The successful discovery of novel biological therapeutics by selection requires highly diverse libraries of candidate sequences that contain a high proportion of desirable candidates. Here we propose the use of computationally designed factorizable libraries, whose sequences are made of concatenated segments from smaller segment libraries, as a method of creating large libraries that meet an objective function at low cost.

Designing segment libraries that result in a factorizable library that meets an objective function is a computationally difficult task. We present a computational method we call Stochastically Annealed Product Spaces (SAPS), which optimizes segment libraries though iterative improvements with respect to an objective function to design a full length factorizable library. Key to our method is the reverse kernel trick, which allows us to efficiently evaluate an objective over the full factorizable library by casting the objective function as an inner product of feature vectors (see Fig. 1).

We show that SAPS outperforms five different benchmark sampling approaches on simulated datasets. We next apply SAPS to design factorizable libraries of the third complementarity determining region of antibody heavy chains (CDR-H3s). We show that this framework can generate factorized CDR-H3 segment libraries that, when joined combinatorially, contain \(\sim 10^9\) unique sequences with highly specific and flexible design parameters.
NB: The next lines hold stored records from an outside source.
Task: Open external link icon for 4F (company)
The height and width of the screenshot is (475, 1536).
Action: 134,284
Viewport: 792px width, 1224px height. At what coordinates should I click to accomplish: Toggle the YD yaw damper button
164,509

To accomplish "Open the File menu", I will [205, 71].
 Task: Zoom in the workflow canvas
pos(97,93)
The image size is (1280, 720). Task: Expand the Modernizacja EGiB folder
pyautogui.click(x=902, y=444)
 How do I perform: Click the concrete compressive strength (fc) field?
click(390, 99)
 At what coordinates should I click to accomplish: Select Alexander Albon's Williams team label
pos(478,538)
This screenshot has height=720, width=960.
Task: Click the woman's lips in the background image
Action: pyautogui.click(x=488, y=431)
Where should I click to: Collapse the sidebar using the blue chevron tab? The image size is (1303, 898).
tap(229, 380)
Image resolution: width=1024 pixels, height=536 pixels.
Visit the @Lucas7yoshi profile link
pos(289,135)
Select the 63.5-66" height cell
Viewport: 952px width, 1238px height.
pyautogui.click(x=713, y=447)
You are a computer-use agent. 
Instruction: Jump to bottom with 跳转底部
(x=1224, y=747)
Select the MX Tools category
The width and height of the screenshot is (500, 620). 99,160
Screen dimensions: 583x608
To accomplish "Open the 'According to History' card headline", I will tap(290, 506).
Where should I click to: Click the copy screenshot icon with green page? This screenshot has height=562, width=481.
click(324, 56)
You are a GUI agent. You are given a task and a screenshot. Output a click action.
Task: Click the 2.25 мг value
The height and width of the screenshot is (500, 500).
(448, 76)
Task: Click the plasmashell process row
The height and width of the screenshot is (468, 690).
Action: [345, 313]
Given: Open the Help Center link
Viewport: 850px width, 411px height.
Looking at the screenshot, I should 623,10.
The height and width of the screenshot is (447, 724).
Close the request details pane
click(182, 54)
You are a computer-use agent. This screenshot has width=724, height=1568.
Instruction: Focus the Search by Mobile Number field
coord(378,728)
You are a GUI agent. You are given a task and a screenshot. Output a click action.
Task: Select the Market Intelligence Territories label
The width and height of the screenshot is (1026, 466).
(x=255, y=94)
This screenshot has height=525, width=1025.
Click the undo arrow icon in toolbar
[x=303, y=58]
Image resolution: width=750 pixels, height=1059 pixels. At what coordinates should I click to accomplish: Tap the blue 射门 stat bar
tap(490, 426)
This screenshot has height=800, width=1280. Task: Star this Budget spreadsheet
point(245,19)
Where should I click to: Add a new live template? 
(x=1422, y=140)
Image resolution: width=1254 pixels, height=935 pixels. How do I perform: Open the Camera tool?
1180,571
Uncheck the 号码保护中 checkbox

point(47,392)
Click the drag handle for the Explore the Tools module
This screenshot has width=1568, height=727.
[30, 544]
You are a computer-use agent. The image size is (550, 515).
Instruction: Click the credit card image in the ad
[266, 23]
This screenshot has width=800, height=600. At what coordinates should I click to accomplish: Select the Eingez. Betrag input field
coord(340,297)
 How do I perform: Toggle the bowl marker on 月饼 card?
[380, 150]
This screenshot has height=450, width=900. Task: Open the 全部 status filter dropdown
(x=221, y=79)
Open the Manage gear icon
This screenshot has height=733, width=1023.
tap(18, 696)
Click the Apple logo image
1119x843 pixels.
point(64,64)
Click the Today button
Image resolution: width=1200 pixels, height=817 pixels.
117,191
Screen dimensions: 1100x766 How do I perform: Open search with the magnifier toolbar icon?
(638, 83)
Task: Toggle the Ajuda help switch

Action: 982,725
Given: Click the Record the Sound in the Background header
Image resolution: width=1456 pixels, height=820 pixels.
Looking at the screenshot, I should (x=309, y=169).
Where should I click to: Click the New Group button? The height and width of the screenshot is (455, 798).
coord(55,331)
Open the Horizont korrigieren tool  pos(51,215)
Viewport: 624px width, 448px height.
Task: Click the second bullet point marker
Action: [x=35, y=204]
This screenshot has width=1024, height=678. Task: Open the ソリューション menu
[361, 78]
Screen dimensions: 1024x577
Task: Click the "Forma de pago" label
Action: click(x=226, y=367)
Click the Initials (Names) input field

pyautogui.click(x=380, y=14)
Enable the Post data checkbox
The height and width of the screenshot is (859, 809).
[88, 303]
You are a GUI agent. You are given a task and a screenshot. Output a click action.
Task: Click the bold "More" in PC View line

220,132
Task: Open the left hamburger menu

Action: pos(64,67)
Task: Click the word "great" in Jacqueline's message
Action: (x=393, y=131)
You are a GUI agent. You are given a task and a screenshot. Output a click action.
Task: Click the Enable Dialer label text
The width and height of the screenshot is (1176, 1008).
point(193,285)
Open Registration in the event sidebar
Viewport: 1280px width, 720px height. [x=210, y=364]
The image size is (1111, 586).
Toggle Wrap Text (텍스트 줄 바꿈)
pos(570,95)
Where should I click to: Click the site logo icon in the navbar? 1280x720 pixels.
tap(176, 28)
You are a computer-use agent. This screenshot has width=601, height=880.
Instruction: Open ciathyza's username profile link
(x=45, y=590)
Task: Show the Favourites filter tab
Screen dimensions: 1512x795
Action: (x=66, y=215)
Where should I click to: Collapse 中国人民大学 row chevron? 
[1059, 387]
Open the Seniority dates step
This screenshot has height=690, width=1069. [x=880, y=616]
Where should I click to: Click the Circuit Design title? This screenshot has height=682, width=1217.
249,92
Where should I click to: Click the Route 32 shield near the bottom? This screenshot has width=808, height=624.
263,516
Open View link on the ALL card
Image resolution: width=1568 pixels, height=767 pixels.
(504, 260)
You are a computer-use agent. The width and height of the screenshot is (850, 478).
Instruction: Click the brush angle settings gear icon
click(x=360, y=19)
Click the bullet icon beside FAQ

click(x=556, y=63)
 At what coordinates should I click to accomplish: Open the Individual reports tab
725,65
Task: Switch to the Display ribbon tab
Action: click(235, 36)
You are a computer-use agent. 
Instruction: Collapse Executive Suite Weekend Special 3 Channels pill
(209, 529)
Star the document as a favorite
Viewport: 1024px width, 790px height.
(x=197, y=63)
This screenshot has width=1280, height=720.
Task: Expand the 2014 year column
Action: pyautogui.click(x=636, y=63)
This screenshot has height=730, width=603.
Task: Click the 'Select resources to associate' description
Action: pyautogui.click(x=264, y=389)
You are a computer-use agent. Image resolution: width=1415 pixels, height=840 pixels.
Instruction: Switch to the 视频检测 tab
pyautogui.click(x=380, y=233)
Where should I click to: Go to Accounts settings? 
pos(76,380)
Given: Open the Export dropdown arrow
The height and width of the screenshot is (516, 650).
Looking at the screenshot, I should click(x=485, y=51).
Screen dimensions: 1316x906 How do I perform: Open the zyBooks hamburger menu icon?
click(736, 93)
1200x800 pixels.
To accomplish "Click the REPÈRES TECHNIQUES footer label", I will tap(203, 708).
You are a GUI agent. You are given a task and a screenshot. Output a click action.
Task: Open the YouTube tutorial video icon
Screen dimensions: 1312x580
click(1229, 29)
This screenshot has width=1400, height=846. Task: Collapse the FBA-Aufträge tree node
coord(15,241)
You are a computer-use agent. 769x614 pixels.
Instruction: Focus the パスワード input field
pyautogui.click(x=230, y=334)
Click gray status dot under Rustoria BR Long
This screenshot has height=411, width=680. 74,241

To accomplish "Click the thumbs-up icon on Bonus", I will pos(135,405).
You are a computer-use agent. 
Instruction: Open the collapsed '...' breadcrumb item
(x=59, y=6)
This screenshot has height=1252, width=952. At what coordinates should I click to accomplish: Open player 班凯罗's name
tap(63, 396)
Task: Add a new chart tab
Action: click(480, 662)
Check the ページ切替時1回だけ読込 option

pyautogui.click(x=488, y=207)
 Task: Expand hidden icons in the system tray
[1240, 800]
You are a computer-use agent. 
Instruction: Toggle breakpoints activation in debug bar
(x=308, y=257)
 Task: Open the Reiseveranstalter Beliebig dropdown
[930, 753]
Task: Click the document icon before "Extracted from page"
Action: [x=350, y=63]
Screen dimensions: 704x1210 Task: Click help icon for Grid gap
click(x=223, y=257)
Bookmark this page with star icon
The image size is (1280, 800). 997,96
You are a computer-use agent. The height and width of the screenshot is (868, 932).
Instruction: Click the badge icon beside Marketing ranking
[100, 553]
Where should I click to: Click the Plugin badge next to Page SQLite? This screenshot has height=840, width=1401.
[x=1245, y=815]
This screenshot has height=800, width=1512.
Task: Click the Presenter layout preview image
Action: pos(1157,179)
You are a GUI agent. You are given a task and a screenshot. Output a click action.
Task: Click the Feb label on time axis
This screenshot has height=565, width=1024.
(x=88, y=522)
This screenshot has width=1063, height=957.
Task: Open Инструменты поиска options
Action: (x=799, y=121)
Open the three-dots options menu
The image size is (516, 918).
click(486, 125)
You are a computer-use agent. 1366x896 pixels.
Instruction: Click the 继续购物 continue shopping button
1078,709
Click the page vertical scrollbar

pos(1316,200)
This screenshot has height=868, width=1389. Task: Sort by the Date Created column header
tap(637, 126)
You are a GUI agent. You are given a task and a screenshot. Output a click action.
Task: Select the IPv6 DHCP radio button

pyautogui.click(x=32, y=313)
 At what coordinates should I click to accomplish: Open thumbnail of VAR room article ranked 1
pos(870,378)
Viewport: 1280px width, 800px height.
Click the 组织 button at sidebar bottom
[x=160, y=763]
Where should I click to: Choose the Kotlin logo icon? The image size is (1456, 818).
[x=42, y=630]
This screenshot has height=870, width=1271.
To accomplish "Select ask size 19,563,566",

We compare these libraries to a randomized library and show that SAPS designed libraries are more diverse and more enriched in desirable sequences.

Applications of factorizable libraries include the discovery of biologics such as monoclonal antibody therapeutics [5], discovery of adeno-associated vectors (AAV) for gene therapy [1, 8], T-cell receptor (TCR) discovery [2, 4, 7], and aptamer libraries [3, 6].

Full Text Preprint: https://www.biorxiv.org/content/10.1101/2022.01.17.476670v1.

Data Availability: https://github.com/gifford-lab/FactorizableLibrary.

Fig. 1.
figure 1

Factorizable library evaluation and optimization. A) Optimization is achieved through iterative stochastic updates. An update step is performed by selecting a position in a sequence in one of the libraries and generating all possible mutations for that position. The mutated libraries are then scored, and then a Boltzmann distribution over the libraries is generated using the negated scores as energy values. The update is then sampled from the distribution. A full update sweep performs this for all positions in all sequences in both libraries. Multiple sweeps are done and the temperature of the Boltzmann distribution is lowered over time. For simplicity, the figure depicts this optimization on small DNA libraries. B) The score of the factorizable library is evaluated by mapping all the sequences in its prefix and suffix libraries to feature spaces. The feature vectors are then aggregated, and an inner product is taken between them, which by the distributive property produces the total score for the whole factorizable library. We refer to this as the reverse kernel trick, since this optimization requires expressing a “kernel function” that maps prefix suffix pairs to real values as an inner product. A position based entropy term is evaluated to quantify the diversity of sequences in the library, and a weighted sum of the two is then used to guide optimization.